Disclaimer: This is not a GTFS-Flex working group meeting

mgilligan commented 1 year ago

While developing GTFS in 2005/2006, we discussed the usage of an ESRI shapefile for pattern geometries. At the time, it was perceived to be the most widely used GIS format. Ultimately, the decision was made to stick with CSV and sequence numbers to allow for easier adoption by others without a GIS.

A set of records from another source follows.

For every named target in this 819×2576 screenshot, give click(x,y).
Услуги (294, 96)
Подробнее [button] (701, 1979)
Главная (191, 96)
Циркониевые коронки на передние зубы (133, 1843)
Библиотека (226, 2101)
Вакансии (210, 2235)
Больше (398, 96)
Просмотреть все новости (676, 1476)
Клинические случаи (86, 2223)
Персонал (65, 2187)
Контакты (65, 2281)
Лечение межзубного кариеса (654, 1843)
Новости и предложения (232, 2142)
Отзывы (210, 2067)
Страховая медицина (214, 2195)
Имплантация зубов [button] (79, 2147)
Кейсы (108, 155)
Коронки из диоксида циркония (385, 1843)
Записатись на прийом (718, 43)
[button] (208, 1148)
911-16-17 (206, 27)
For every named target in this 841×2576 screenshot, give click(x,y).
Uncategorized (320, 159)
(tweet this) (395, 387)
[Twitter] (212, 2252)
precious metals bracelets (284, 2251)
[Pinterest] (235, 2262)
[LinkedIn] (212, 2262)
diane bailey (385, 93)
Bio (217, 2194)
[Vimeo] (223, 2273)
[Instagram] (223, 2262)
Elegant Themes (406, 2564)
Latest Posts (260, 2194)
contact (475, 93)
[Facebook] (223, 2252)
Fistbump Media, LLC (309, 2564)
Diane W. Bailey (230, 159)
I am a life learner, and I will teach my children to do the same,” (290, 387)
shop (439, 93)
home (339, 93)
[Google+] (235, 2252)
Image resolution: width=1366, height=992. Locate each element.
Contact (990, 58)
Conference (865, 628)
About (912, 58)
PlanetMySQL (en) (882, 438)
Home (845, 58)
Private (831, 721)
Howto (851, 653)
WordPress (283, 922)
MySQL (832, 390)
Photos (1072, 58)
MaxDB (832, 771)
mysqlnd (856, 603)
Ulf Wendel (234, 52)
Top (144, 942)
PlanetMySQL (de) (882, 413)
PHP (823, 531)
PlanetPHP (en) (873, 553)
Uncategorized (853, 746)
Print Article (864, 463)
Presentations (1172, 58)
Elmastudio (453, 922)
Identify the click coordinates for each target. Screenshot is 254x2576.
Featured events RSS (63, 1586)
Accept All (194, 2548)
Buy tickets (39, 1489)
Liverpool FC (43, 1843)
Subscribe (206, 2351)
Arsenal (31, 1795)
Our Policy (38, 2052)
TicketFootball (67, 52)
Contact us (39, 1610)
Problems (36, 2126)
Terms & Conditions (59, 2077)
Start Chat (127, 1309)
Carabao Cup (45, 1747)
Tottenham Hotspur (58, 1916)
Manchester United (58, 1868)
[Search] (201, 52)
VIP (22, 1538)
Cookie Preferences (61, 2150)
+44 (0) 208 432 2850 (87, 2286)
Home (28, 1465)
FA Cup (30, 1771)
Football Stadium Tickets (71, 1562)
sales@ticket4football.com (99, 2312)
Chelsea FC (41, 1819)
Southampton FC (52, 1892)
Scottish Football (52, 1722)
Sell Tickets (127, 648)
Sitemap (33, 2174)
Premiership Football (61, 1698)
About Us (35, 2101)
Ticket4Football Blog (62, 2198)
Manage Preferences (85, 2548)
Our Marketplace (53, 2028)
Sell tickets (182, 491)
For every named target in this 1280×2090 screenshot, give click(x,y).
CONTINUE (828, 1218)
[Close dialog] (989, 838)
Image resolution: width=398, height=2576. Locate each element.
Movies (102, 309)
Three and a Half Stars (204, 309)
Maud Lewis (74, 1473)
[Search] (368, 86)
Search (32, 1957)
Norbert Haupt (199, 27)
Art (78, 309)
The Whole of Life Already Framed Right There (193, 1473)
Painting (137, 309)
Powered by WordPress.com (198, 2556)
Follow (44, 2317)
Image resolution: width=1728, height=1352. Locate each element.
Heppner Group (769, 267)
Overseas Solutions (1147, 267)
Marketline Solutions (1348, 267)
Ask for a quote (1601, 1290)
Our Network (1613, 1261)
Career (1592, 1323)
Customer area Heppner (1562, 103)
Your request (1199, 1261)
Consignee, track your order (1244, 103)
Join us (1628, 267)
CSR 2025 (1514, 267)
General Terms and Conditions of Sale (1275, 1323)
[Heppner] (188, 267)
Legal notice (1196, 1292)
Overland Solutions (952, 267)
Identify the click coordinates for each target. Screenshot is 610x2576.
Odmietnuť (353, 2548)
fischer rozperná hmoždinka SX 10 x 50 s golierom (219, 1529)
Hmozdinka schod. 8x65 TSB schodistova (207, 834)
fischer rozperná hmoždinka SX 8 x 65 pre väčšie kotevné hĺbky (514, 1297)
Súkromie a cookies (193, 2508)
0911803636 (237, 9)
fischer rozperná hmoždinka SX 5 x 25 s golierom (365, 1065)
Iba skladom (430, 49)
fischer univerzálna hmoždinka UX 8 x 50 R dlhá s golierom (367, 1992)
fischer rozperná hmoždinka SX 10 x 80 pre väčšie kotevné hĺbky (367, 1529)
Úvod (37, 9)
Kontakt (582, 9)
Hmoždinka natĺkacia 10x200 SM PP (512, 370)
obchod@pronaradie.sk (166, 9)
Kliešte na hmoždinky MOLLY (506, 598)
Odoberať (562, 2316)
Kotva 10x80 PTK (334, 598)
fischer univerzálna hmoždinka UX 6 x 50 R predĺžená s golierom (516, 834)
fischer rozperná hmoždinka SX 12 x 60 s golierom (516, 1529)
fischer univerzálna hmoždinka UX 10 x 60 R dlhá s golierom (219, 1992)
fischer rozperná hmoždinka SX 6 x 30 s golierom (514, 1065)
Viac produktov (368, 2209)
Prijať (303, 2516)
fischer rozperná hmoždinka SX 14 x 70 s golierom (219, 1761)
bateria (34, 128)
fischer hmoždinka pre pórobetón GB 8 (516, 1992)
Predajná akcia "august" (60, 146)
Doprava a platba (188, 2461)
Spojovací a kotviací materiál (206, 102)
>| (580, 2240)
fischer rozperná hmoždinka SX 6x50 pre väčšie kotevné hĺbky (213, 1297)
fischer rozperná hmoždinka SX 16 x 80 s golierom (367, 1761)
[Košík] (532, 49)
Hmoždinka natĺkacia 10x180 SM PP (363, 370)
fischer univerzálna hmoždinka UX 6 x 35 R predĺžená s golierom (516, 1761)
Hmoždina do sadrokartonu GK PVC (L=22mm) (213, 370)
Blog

I would prefer that shapes.txt and stops.txt are left untouched and not deprecated in any way. As a producer, I would hate to produce 2 versions of shapes and stops in our GTFS to make sure I don't break any of our consumer applications. If there is a need for GeoJSON versions of shapes.txt or stops.txt, open source tools could be developed to convert from specific GIS formats to GTFS and vice versa. This would also allow GTFS producers to maintain in whatever format works for them without a backward-incompatible change to the spec.

I understand the need for something more sophisticated when dealing with multi-part polygons in GTFS-Flex but for points and lines, the argument seems weak and creates more work for everyone involved. I would vote for the tried-and-true OGC WKT format in CSVs for expressing polygons but I'd be a +0 for GeoJSON.

As @drewda said, if GeoJSON is adopted by GTFS-Flex, there needs to be specific documentation about what features are acceptable, what projections are allowed e.g. EPSG 4326, etc., to simplify consumer software.